Year-end chart performance for "Thieves in the Temple"
| Chart (1990) | Position |
|---|---|
| Australia (ARIA) | 98 |
| Netherlands (Dutch Top 40) | 93 |
| Netherlands (Single Top 100) | 76 |
| New Zealand (RIANZ) | 47 |
| Sweden (Topplistan) | 56 |
| US Billboard Hot 100 | 98 |
| US 12-inch Singles Sales (Billboard) | 29 |
| US Hot R&B Singles (Billboard) | 42 |
| US Cash Box Top 100 | 11 |

==See also==
- List of number-one R&B singles of 1990 (U.S.)

==Cover versions==
- Herbie Hancock recorded an instrumental version of "Thieves in the Temple" on his 1996 album The New Standard, implicitly nominating the song as a contemporary jazz standard.

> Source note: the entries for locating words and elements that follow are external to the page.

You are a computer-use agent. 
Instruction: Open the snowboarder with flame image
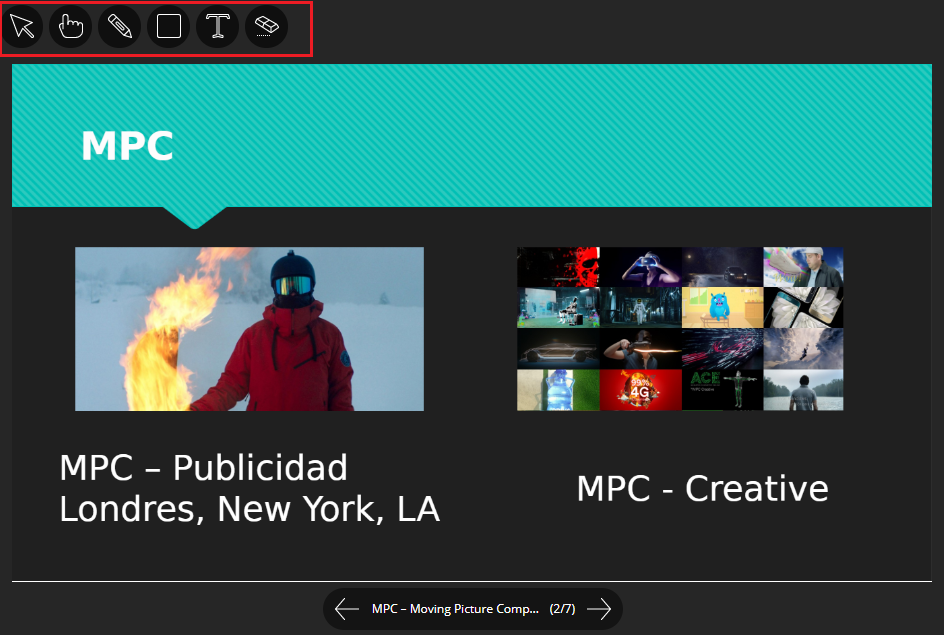tap(249, 329)
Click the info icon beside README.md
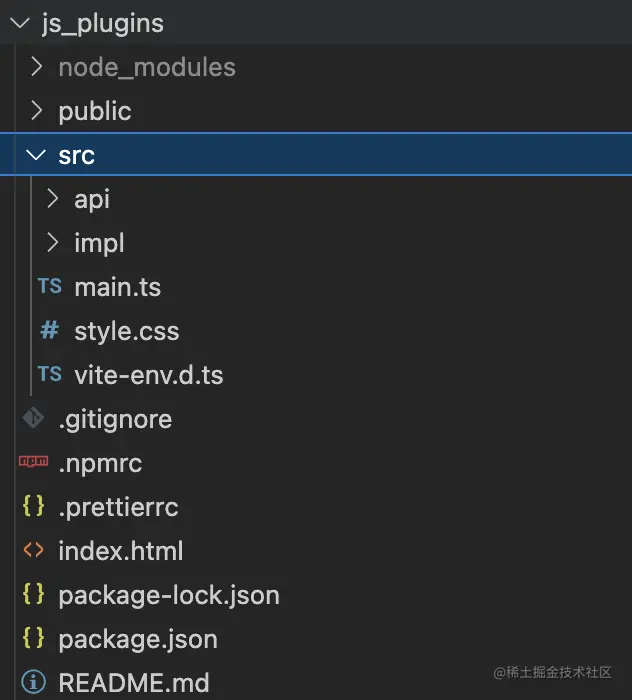The width and height of the screenshot is (632, 700). [33, 683]
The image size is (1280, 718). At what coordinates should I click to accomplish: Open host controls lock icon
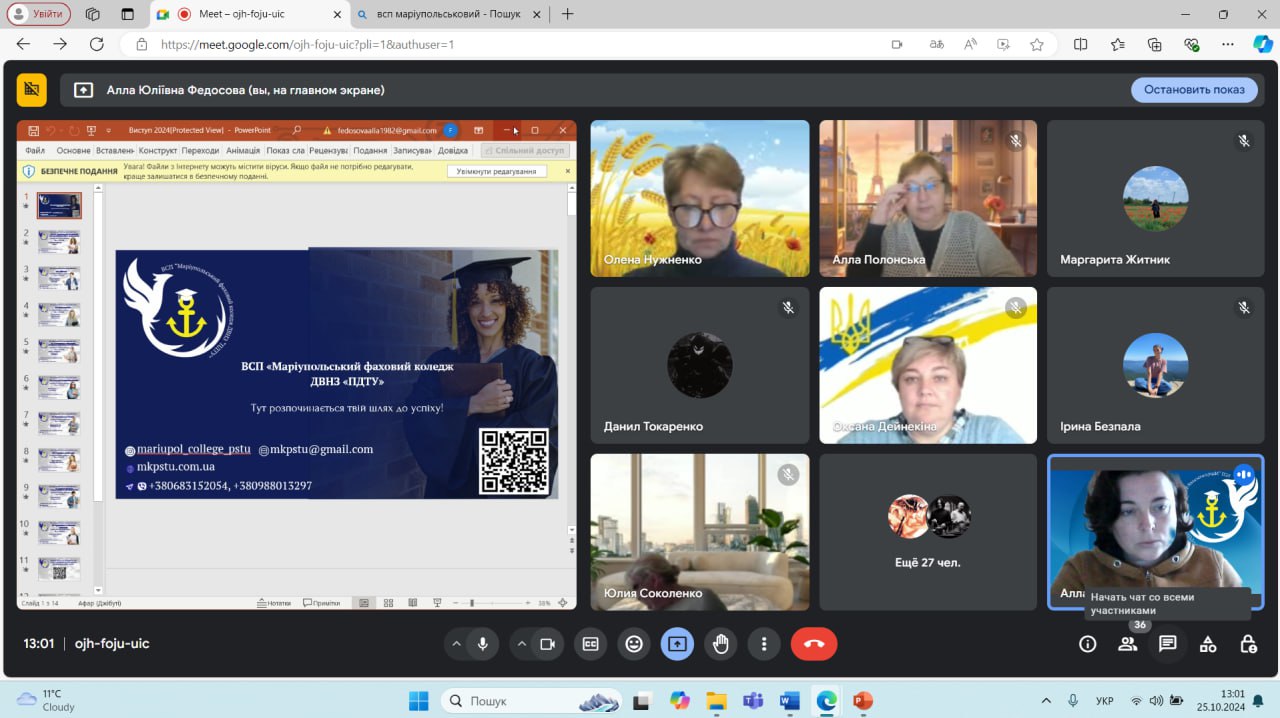(x=1247, y=644)
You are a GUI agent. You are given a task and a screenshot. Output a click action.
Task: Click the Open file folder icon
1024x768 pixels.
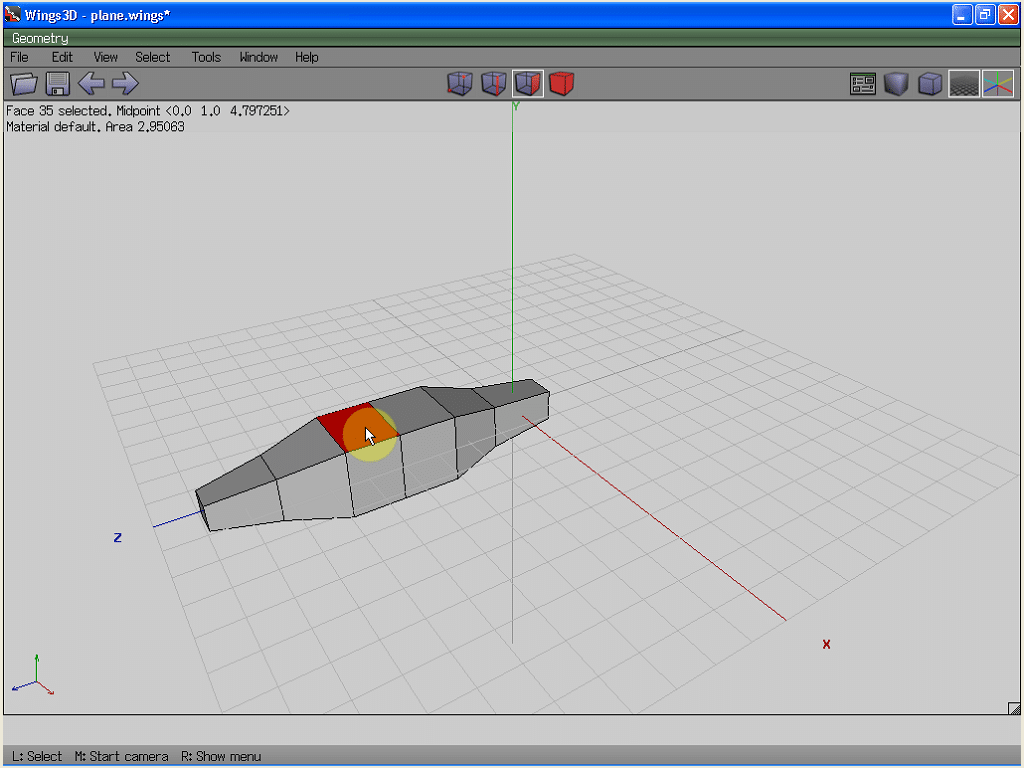pyautogui.click(x=23, y=84)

- Renée Geyer covered the song on her album, Tenderland (2003).
- A version was also recorded by experimental band Ulver, in the style of their album Shadows of the Sun with guest vocals by Siri Stranger.
- Prince's scream at the end of the song was sampled for the 1993 Eddie Murphy and Michael Jackson duet, "Whatzupwitu".